START Exercise data
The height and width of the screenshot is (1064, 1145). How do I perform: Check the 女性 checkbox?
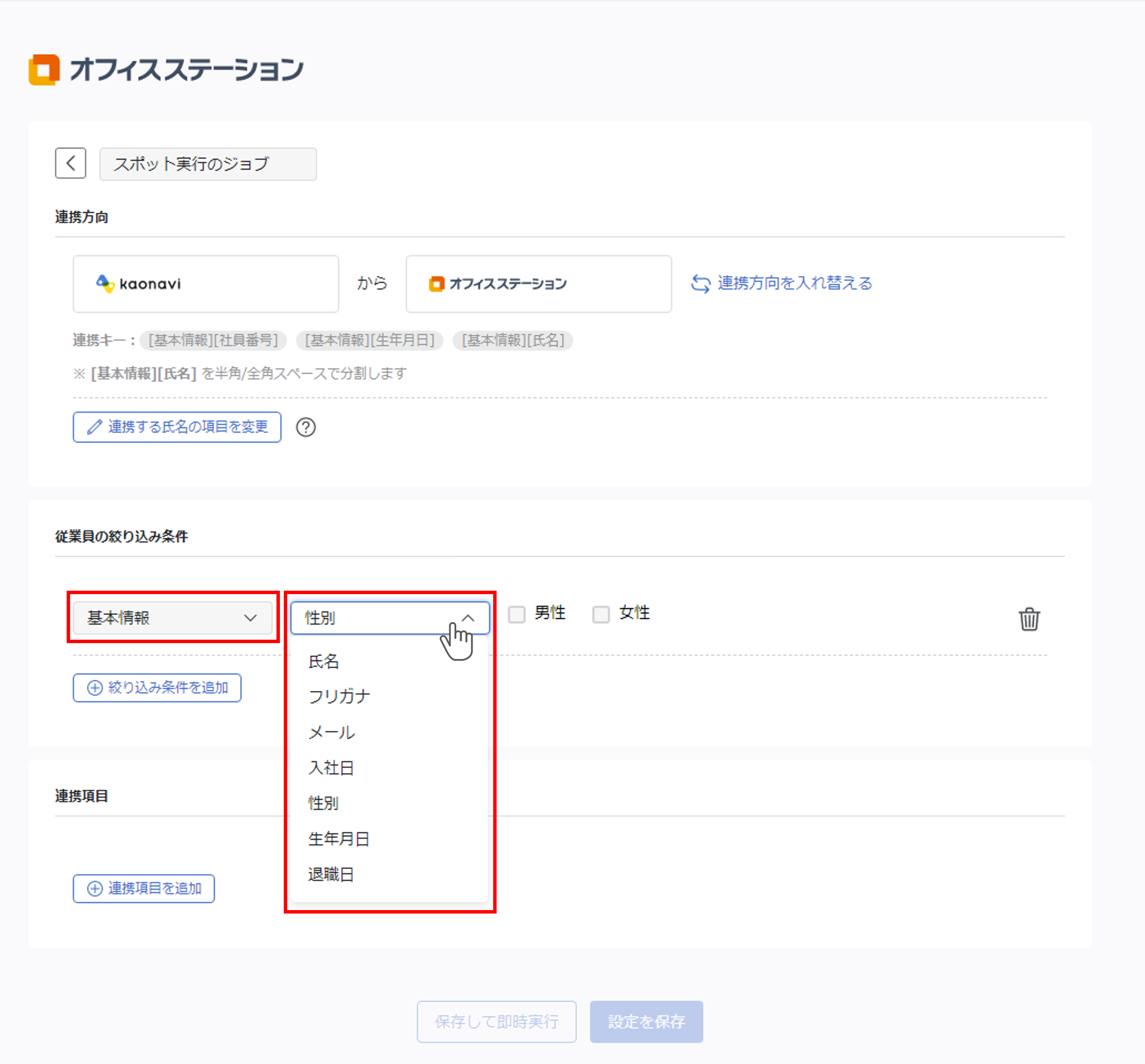601,614
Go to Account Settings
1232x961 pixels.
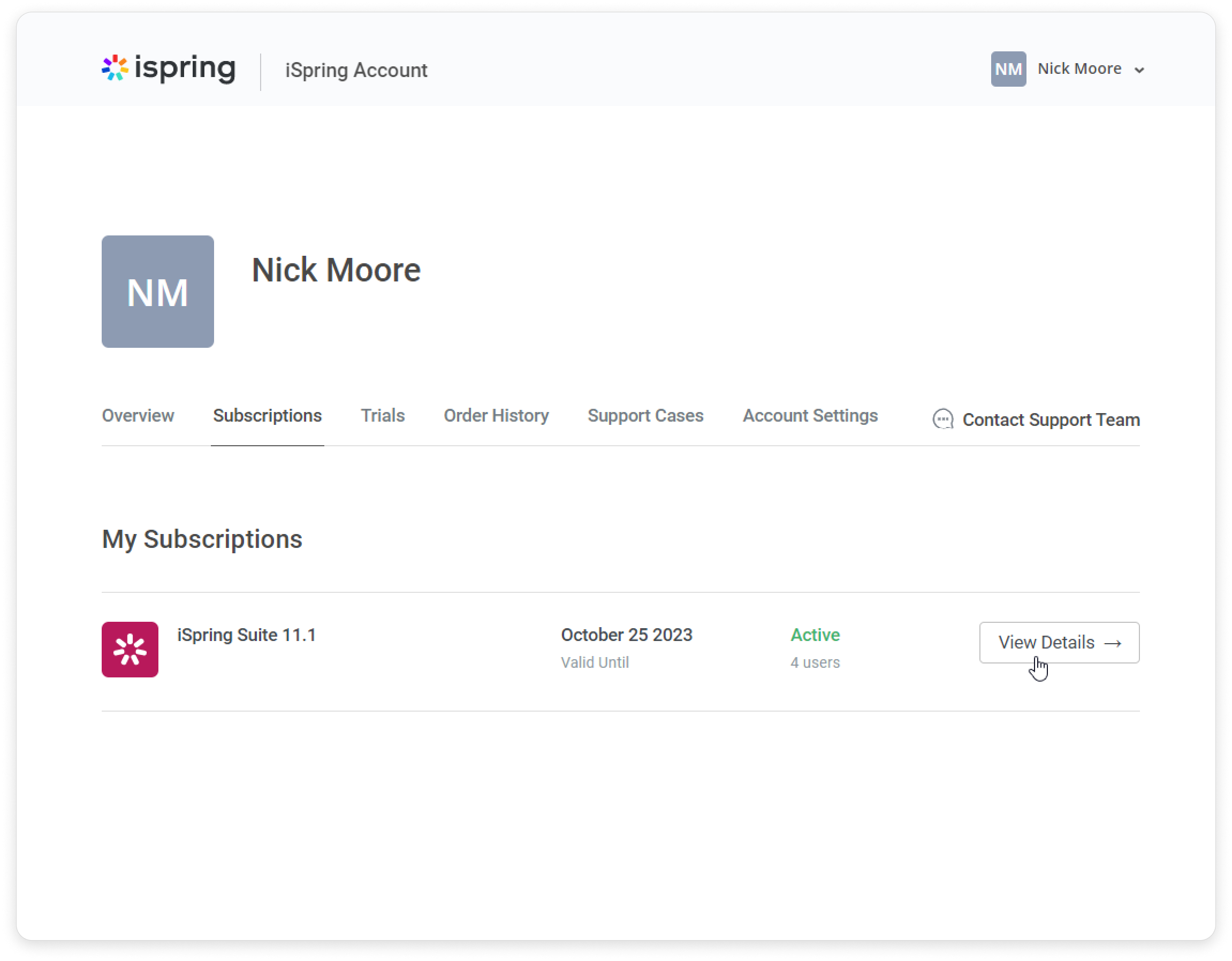tap(810, 416)
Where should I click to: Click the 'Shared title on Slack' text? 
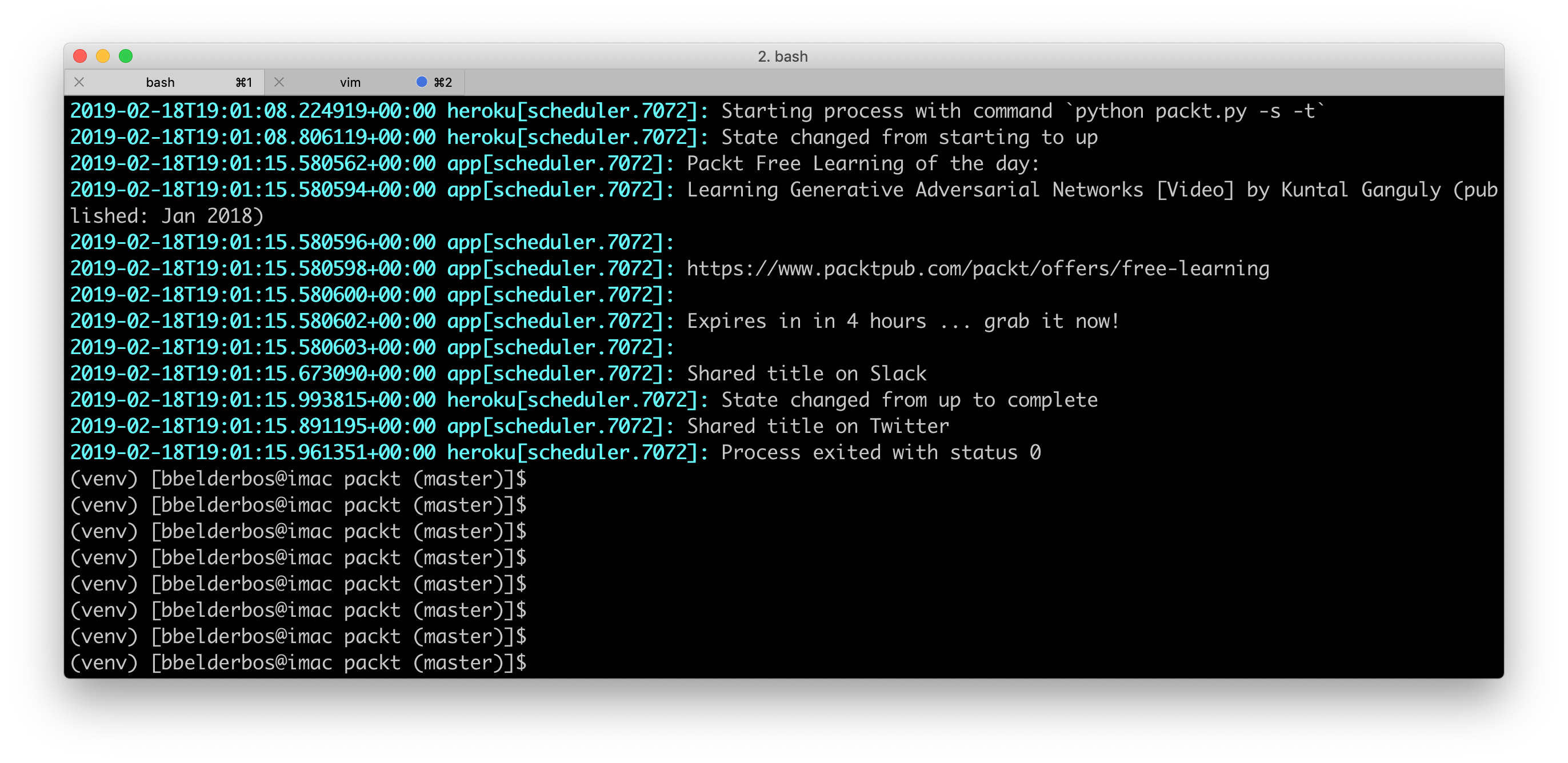pos(806,374)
END Exercise data
Required work: Begin with the line containing "Go to Account Settings", stop at the last line of the records above, and copy every line in between exactly, both ends included, with no pictures.

Response:
Go to Account Settings
1232x961 pixels.
tap(810, 416)
Where should I click to: Click the 'Shared title on Slack' text? 
pos(806,374)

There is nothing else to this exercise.